What to work on. Below are the records; copy exactly the stretch from the line containing "Where should I click to: Click the Tareas" through the line containing "Task: Open Power", both ends included, and nothing else.

Data for analysis.

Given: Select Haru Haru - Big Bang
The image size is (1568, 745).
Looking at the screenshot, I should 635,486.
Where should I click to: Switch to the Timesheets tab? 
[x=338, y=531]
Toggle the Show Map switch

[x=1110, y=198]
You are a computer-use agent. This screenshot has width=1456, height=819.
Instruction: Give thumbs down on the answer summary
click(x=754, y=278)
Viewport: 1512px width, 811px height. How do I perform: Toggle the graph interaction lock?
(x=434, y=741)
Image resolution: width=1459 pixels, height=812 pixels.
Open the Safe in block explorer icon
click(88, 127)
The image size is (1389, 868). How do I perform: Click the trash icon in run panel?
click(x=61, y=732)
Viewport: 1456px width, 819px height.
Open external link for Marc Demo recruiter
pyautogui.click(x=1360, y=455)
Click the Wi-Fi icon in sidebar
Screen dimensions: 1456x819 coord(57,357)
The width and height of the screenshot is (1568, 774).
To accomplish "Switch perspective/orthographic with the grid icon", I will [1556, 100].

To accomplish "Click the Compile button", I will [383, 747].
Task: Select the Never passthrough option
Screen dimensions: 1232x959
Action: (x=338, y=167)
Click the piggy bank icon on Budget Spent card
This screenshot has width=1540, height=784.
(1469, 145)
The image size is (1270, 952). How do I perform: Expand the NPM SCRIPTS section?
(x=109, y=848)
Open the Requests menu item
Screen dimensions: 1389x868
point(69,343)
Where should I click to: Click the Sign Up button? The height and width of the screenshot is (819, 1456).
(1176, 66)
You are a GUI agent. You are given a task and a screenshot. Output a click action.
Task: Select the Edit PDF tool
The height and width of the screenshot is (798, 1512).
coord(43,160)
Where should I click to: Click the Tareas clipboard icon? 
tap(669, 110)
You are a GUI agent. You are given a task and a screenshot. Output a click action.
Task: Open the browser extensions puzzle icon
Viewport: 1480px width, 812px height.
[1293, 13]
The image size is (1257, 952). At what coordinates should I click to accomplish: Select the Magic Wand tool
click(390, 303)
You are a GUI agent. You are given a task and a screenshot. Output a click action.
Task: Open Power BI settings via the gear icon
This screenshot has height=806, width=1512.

Your response.
Where should I click to: Click the Tareas clipboard icon? 
tap(669, 110)
You are a GUI agent. You are given a task and a screenshot. Output a click action.
Task: Open the browser extensions puzzle icon
Viewport: 1480px width, 812px height.
[1293, 13]
The image size is (1257, 952). At what coordinates should I click to accomplish: Select the Magic Wand tool
click(390, 303)
You are a GUI agent. You are given a task and a screenshot. Output a click action.
Task: Open Power BI settings via the gear icon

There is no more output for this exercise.